Another was a pile of 20 or so grocery carts all tied together and positioned just 100 yds or so from another pile. One pile is still there, and the other is gone.

Just curious if others had seen the same thing, and had any thoughts about what might have happened?


----------



## drifterfisher (Oct 9, 2009)

Scrapper got the steel.


----------



## jjam (Dec 9, 2007)

Relocated, private spots now, maybe for sale @99.00

Jimmy


----------



## mulletmeat (Apr 12, 2009)

Over time heavy objects will sink into sand/mud .Tide flow......


----------



## Tin Man (Oct 11, 2007)

I guess it's possible someone could have relocated the boat, but the grocery carts were rusted and encrusted to the point that I think they would have busted to pieces if someone tried to remove them.


----------



## johnboatjosh (May 19, 2008)

I would think that they were probably torn apart or buried by currents and/or shifting sand.


----------



## Snagged Line (Sep 30, 2007)

jjam said:


> Relocated, private spots now, maybe for sale @99.00
> 
> Jimmy


 

You beat me to it Jimmy...... Damn it man!!!


----------



## JD7.62 (Feb 13, 2008)

I hope those shopping carts that disappeared arent the shopping carts I have the numbers for! Isnt there an old iron bath tub by those carts?


----------



## Tin Man (Oct 11, 2007)

Not that I ever saw.


----------



## JD7.62 (Feb 13, 2008)

Ok, I have a buddy that dove some chained together shopping carts and he said there was that tub there along with some other junk.


----------



## chaps (Aug 31, 2009)

JD7.62 said:


> Ok, I have a buddy that dove some chained together shopping carts and he said there was that tub there along with some other junk.

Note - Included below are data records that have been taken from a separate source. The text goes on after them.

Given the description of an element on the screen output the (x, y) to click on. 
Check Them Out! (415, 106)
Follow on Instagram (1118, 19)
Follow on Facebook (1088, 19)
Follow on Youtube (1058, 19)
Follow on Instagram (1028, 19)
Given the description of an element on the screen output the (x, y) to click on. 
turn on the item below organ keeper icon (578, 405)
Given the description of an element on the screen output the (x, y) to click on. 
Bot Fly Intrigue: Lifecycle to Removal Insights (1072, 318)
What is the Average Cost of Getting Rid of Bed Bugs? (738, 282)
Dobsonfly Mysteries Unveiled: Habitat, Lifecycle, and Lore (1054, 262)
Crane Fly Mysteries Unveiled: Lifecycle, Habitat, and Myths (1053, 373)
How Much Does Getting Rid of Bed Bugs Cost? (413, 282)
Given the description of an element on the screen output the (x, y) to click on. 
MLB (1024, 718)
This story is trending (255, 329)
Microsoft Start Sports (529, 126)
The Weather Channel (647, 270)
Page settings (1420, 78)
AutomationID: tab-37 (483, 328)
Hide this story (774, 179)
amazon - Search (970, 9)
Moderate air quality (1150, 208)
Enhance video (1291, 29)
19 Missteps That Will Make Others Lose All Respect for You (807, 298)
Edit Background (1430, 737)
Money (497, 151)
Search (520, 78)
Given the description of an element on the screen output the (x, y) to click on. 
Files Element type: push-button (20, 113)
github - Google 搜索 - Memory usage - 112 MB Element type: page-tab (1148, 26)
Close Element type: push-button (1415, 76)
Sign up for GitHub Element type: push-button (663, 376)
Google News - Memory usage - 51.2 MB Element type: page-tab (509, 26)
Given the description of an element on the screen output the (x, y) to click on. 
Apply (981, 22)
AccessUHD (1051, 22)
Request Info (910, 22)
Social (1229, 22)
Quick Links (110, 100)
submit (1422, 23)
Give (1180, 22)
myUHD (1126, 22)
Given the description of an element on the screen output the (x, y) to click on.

Hmmm I've been looking for a cast iron tub for my new house??? Any help lol


----------



## sealark (Sep 27, 2007)

I know and have dove both of those spots and many more. There were also a VW buy that Boat hull. Everything has gone to mother nature from storms and current flow. Look at the three barges over the last 35 years they are about 50% deteriorated or sunken in the sand. People are still dumping in the bay there is a couple Chicken coops up in the bay that are newly placed and starting to deteriorate already.


----------



## Tin Man (Oct 11, 2007)

I know that everything goes away given enough time. These two just struck me as odd because they were in pretty good shape one Fall, and gone the next spring.

For the missing boat, I also noted that they towed the Oriskany out during the same time frame. I wondered if the propwash from the tugs might have crushed or buried it.


----------



## LITECATCH (Oct 2, 2007)

Shrimp boat may have moved it.


----------



## FishEyeMaps (Aug 22, 2012)

jjam said:


> ...private spots now, maybe for sale @99.00...


LOL!

No worries. I found it all.


----------



## FishEyeMaps (Aug 22, 2012)

There is certainly a lot of man-made stuff in Pensacola Bay. I've found more large objects that I ever imagined might be out there. Just putt around and watch your bottom machine. You'll find all kinds of stuff.


----------



## snookman (Aug 7, 2010)

With all the back and forth comments, you may want to protect yourself at any given spot you find for someone will cry foul and your stealing their private spot. lol. I feel that once it hits bottom, its fair game. Its no longer on private property.


----------